*Task 1*: Transcribe the passage from the article on Libya verbatim, beginning at the words "There is no" and ending after the words "of the government.".

*Document segment*:

Libya teetering on the brink of failure
By Sarah Leah Whitson
Tripoli - Can Libya be a nation whose citizens enjoy freedom and
security? The quandary made itself all too clear when we tried to hold a
news conference in a hotel in Tripoli in late January.
In that room, we and those who joined us, including representatives of several disenfranchised minorities, could speak as critically of the government’s shortcomings as we wished. There was no comparison with our fear and caution back in Muammar Gaddafi’s time in 2009, when we did the same thing.
But outside our rambunctious conference room, paramilitary militia members lounged in the lobby. Other militias were fighting in Zahra, on the outskirts of the capital, Eijelat in the West, as well as in Sebha, in southern Libya, and in Sarir, in South Eastern Libya.
Two and a half years since NATO’s UN-authorized intervention, Libya is teetering on the brink of failure. The still-transitional government has at best nominal control in much of the country, including the capital, but has been unable to disarm dozens of armed groups. Some provide essential security at the government’s behest, while others terrorize, kidnap and murder civilians and government officials with total impunity.
An ambitious plan with an already-past deadline of December 31 to integrate the militias into the official security services seems rife with uncertainty. Will all militia members continue to receive their salaries? What will the government do if they ignore this decree, as they have the others?
There is no magic formula to lend reality to the rule of law here. But a concerted effort to address a few key problems may help restore some confidence in the government’s ability to exercise its authority, and that is where the international community can help.
To start, the Justice Ministry can move more decisively to either charge or release the approximately 5,000 detainees held in 41 prisons often under the nominal – but not real – authority of the Judicial Police. It should also urgently document how many detainees are under militia control – a number that shockingly, no one seems to know – and move them to the jurisdiction of the government.
Many of these people have been locked up for as long as three years, without facing a single charge, much less seeing a judge or a lawyer. Isn’t this the sort of thing the revolution was supposed to end? The legal answer is clear: the authorities are obliged to release these detainees in light of their failure to charge and bring the detainees before a judge well beyond any limit provided under international law.

*Task 2*: Reproduce the following rows word for word, beginning at the row that contains "Where should I click to: Uncheck" and continuing through the final row.

*Provided records*:

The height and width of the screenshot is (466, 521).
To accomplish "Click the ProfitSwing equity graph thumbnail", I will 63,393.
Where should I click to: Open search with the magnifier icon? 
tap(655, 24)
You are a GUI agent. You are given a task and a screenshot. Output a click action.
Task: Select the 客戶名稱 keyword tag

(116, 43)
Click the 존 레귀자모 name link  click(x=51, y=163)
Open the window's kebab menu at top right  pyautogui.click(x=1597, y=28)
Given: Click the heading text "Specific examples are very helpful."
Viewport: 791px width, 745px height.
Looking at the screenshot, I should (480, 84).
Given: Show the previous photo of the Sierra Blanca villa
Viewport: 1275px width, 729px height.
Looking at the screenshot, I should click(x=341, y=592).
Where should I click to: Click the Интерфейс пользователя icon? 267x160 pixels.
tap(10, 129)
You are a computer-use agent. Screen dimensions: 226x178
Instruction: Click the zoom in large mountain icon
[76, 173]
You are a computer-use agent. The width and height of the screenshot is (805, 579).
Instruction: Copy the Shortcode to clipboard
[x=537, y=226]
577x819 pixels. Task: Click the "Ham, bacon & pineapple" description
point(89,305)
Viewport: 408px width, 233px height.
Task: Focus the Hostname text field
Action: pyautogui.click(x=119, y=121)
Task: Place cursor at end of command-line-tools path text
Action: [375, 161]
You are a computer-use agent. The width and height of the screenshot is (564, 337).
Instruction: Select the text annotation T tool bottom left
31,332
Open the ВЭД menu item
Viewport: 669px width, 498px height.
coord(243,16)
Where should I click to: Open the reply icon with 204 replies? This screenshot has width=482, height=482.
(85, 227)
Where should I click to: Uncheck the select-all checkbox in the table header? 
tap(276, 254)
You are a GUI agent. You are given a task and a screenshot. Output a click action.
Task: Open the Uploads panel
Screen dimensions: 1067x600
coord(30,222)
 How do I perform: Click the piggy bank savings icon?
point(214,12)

*Output 1*:
There is no magic formula to lend reality to the rule of law here. But a concerted effort to address a few key problems may help restore some confidence in the government’s ability to exercise its authority, and that is where the international community can help.
To start, the Justice Ministry can move more decisively to either charge or release the approximately 5,000 detainees held in 41 prisons often under the nominal – but not real – authority of the Judicial Police. It should also urgently document how many detainees are under militia control – a number that shockingly, no one seems to know – and move them to the jurisdiction of the government.

*Output 2*:
Where should I click to: Uncheck the select-all checkbox in the table header? 
tap(276, 254)
You are a GUI agent. You are given a task and a screenshot. Output a click action.
Task: Open the Uploads panel
Screen dimensions: 1067x600
coord(30,222)
 How do I perform: Click the piggy bank savings icon?
point(214,12)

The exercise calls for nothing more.